**Your assignment**
What must be written out is each line from the one holding "1194x646 pixels. At" through the end of the records, word for word, minus any pictures.

**Data records**
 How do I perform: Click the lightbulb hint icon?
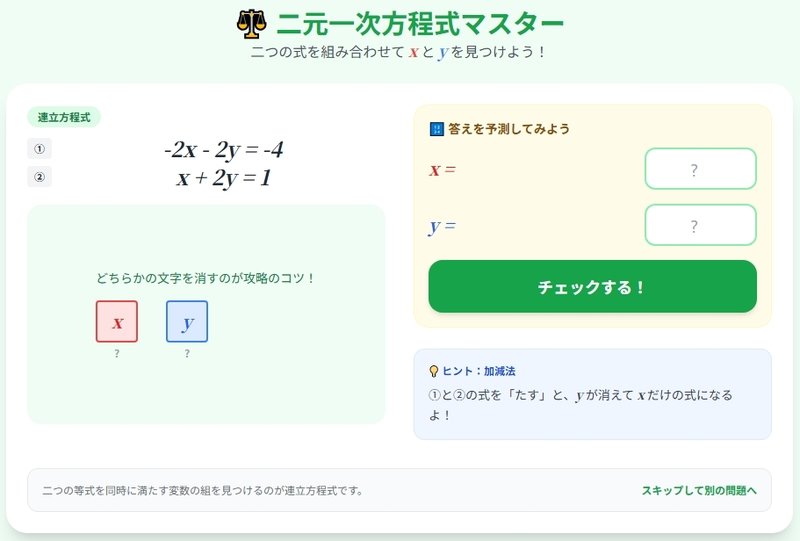(434, 371)
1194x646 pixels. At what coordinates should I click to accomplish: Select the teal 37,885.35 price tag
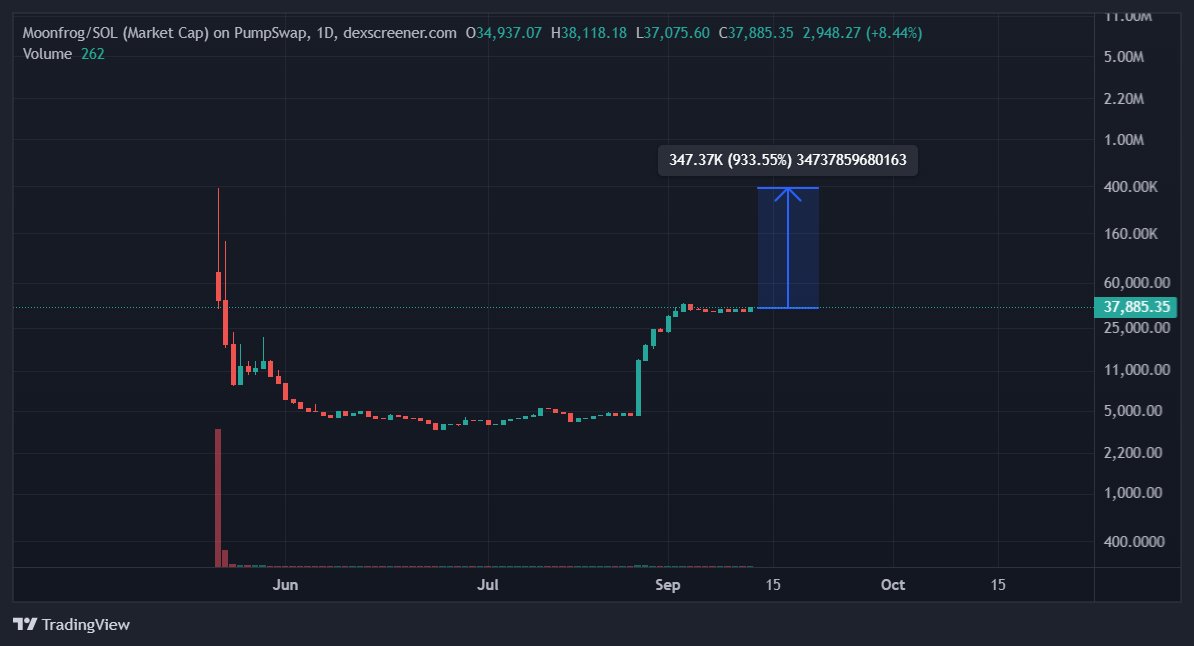(1137, 307)
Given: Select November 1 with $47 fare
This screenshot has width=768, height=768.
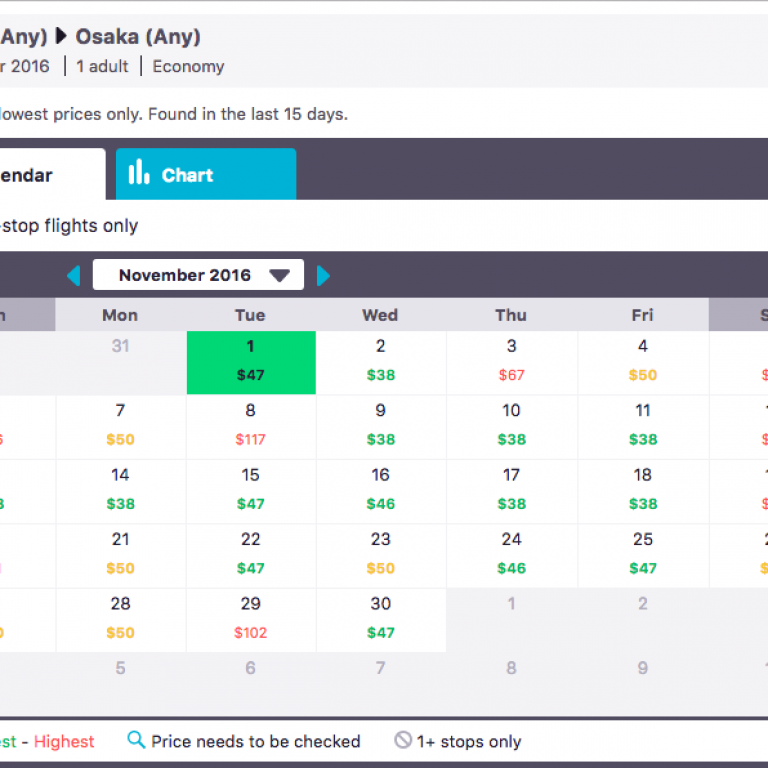Looking at the screenshot, I should 250,362.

**Response**
1194x646 pixels. At what coordinates should I click to accomplish: Select the teal 37,885.35 price tag
(1137, 307)
Given: Select November 1 with $47 fare
This screenshot has width=768, height=768.
Looking at the screenshot, I should 250,362.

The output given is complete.